2- Le camp de base, construit en 2009-2010 en fibre de verre, a l'allure d'un refuge moderne de haute montagne à l'épreuve des intempéries. «Avant, on travaillait sous tente», explique Jean-François Lamarre, co-chef de camp, en maîtrise à l'Université du Québec à Rimouski, tout en nous faisant une visite guidée des lieux: bâtiment principal (où quelques chambres «pour VIP» jouxtent le labo), entrepôt, toilette surnommée la «chapelle», une douzaine de tentes pour dormir, le tout entouré d'une clôture électrique anti-ours polaires, même si personne n'en a vraiment vu de près au cours des dernières années...

3- Dans la vallée, parsemée de polygones de toundra, comme un vaste damier de petits étangs formés par la fonte de pergélisol, Jean-François Lamarre marche en cherchant des nids de pluviers et de bécasseaux. «Ça prend du coeur au ventre pour travailler ici et une bonne expérience de plein air n'est pas de trop», lâche-t-il en souriant.
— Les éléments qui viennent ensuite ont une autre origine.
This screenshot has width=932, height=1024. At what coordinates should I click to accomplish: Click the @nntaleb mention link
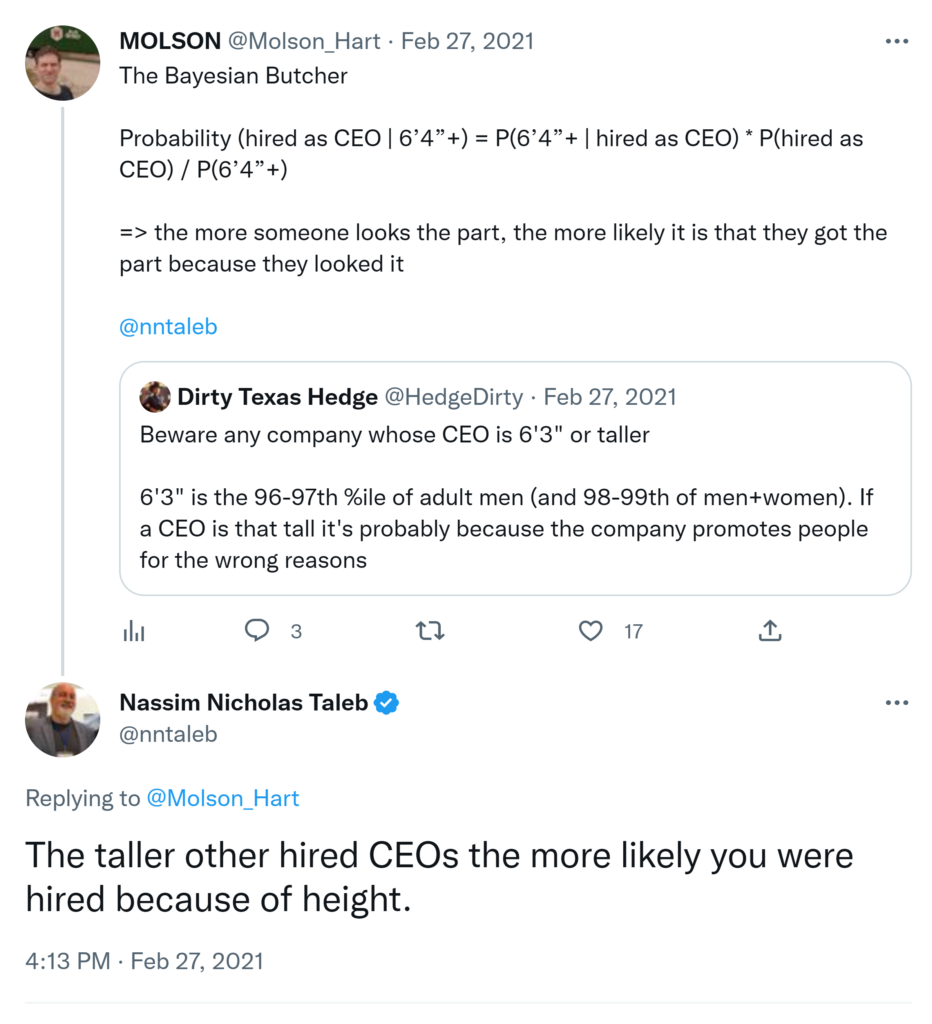(168, 327)
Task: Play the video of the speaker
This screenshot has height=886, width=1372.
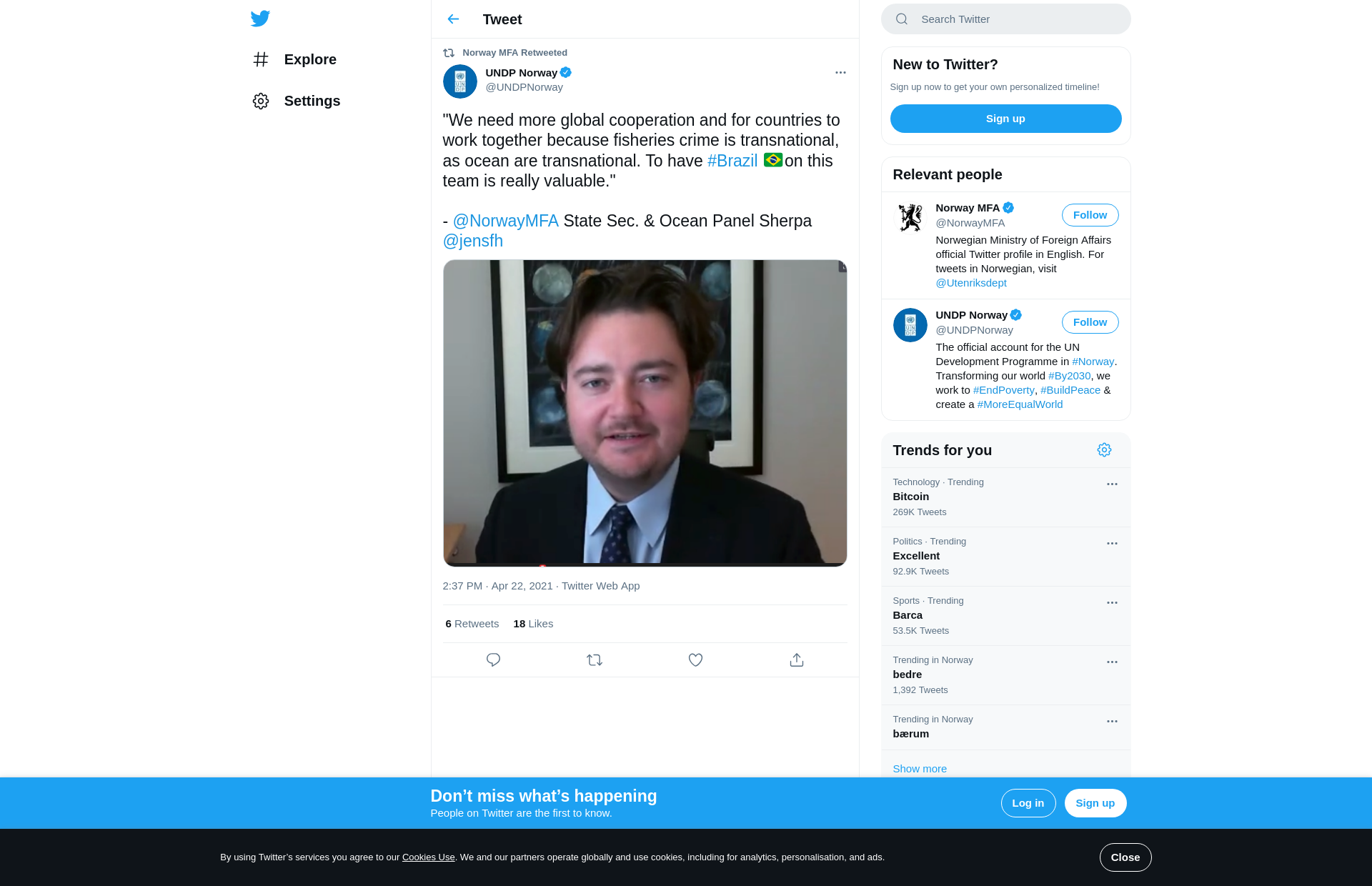Action: click(x=645, y=412)
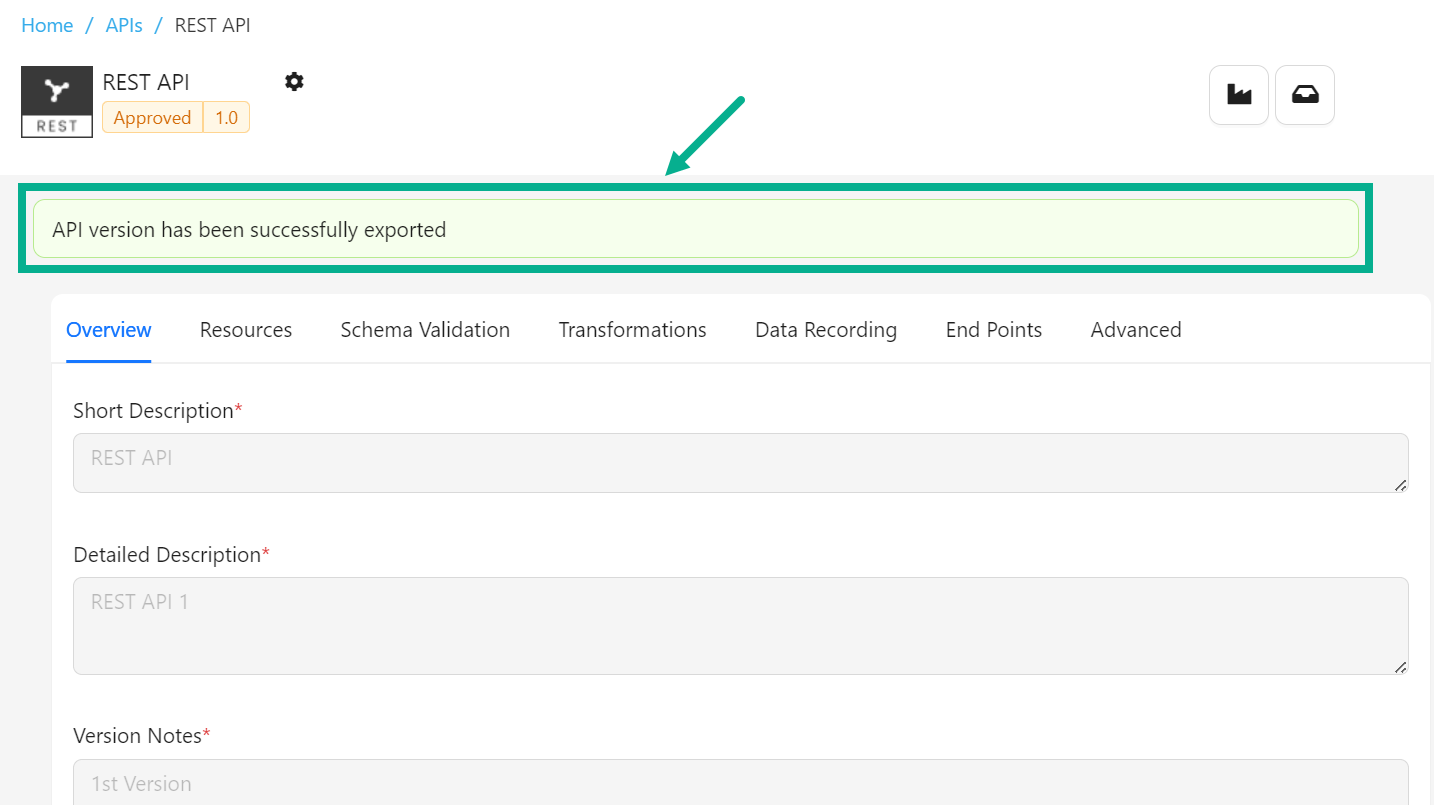The height and width of the screenshot is (805, 1434).
Task: Switch to the Resources tab
Action: point(246,330)
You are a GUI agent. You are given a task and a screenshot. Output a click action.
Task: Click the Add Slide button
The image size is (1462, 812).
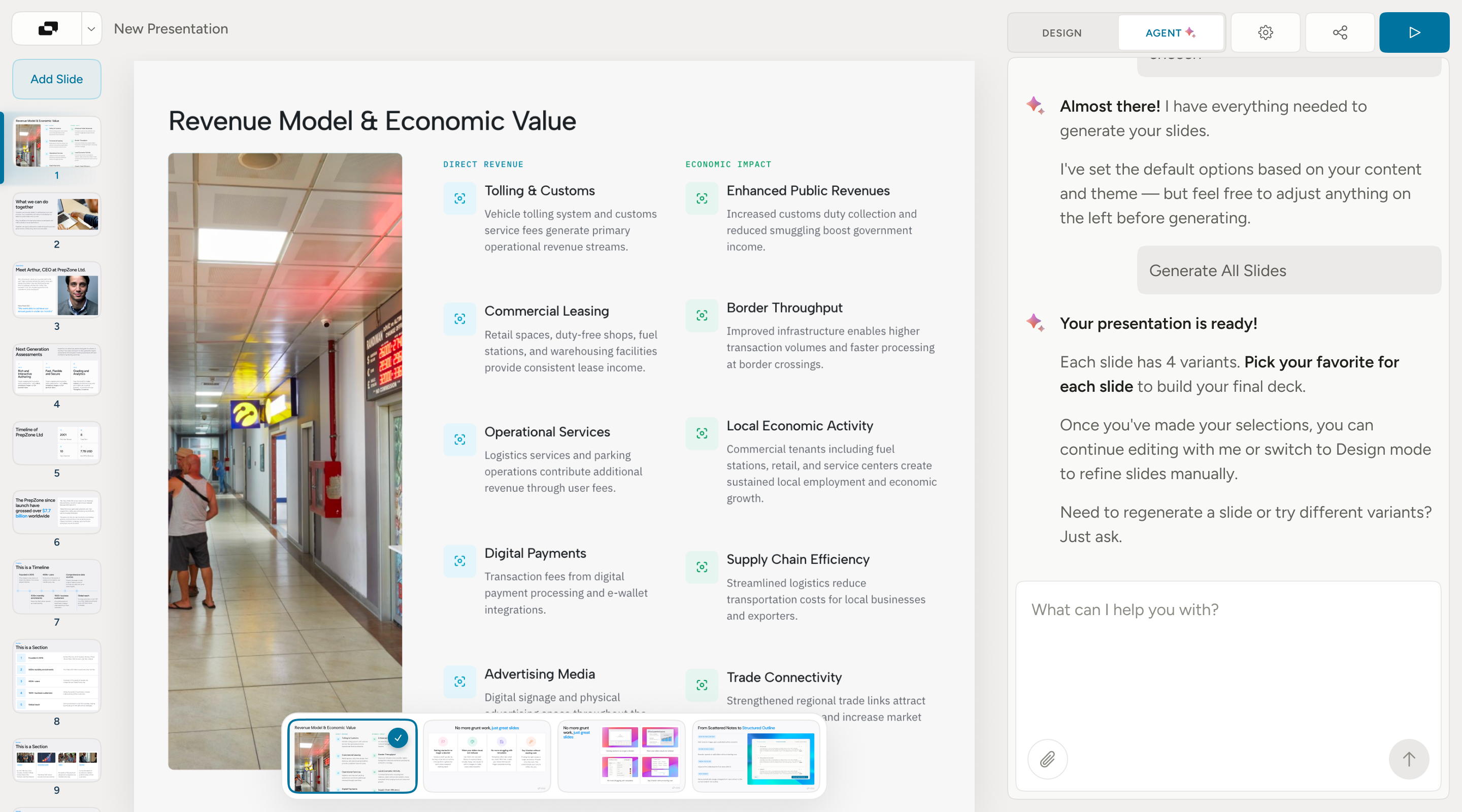pos(57,79)
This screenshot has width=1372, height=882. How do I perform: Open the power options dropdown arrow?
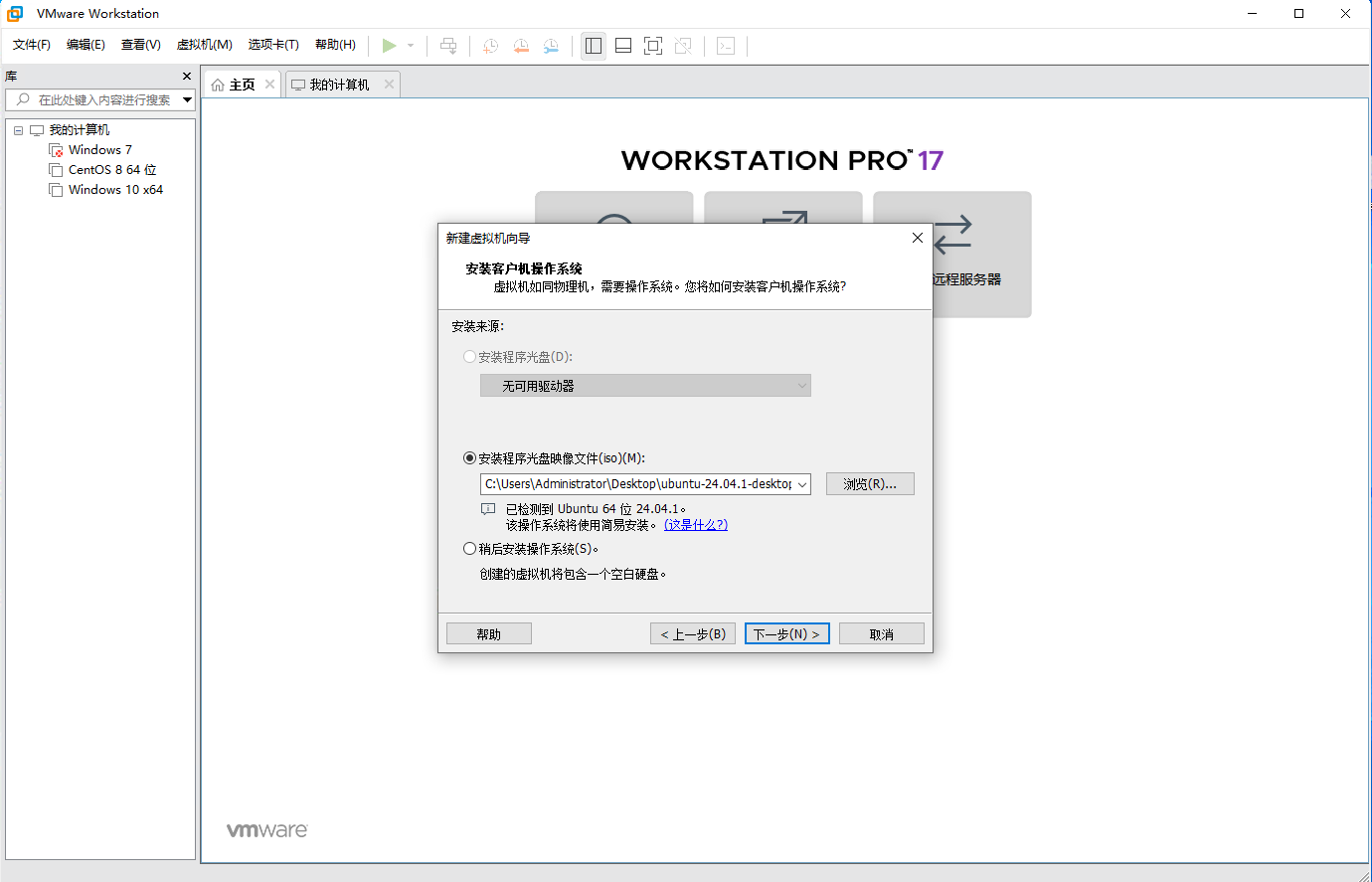411,46
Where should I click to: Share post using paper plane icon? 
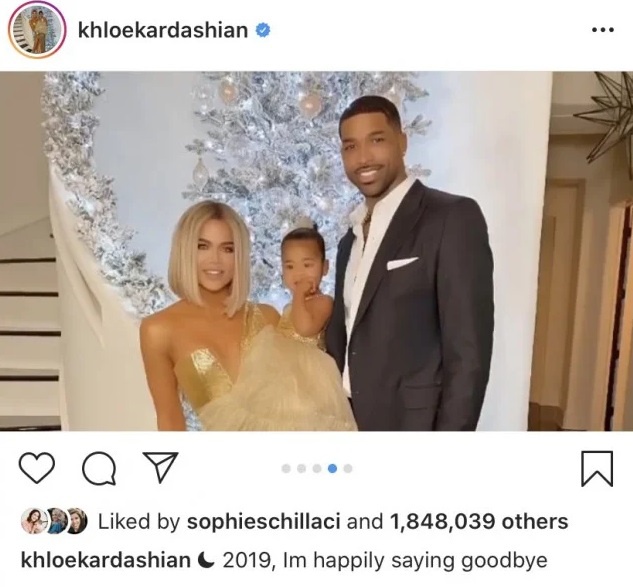click(x=160, y=467)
On le croit en arpentant le terrain accidenté que ces étudiants foulent jour après jour durant de longues heures, passant de zones sèches à des milieux très humides.

4- Ici, il n'y a pas d'heures pour les braves! Certains se lèvent à 6h du matin, voire plus tôt, pour des relevés, d'autres courent la toundra à 10h du soir pour trapper un lemming ou visiter des nids. Les journées sont longues. Fatigués, les chercheurs rentrent au camp après avoir couru, pendant des heures, à ramasser des échantillons de végétaux qu'ils trient le soir.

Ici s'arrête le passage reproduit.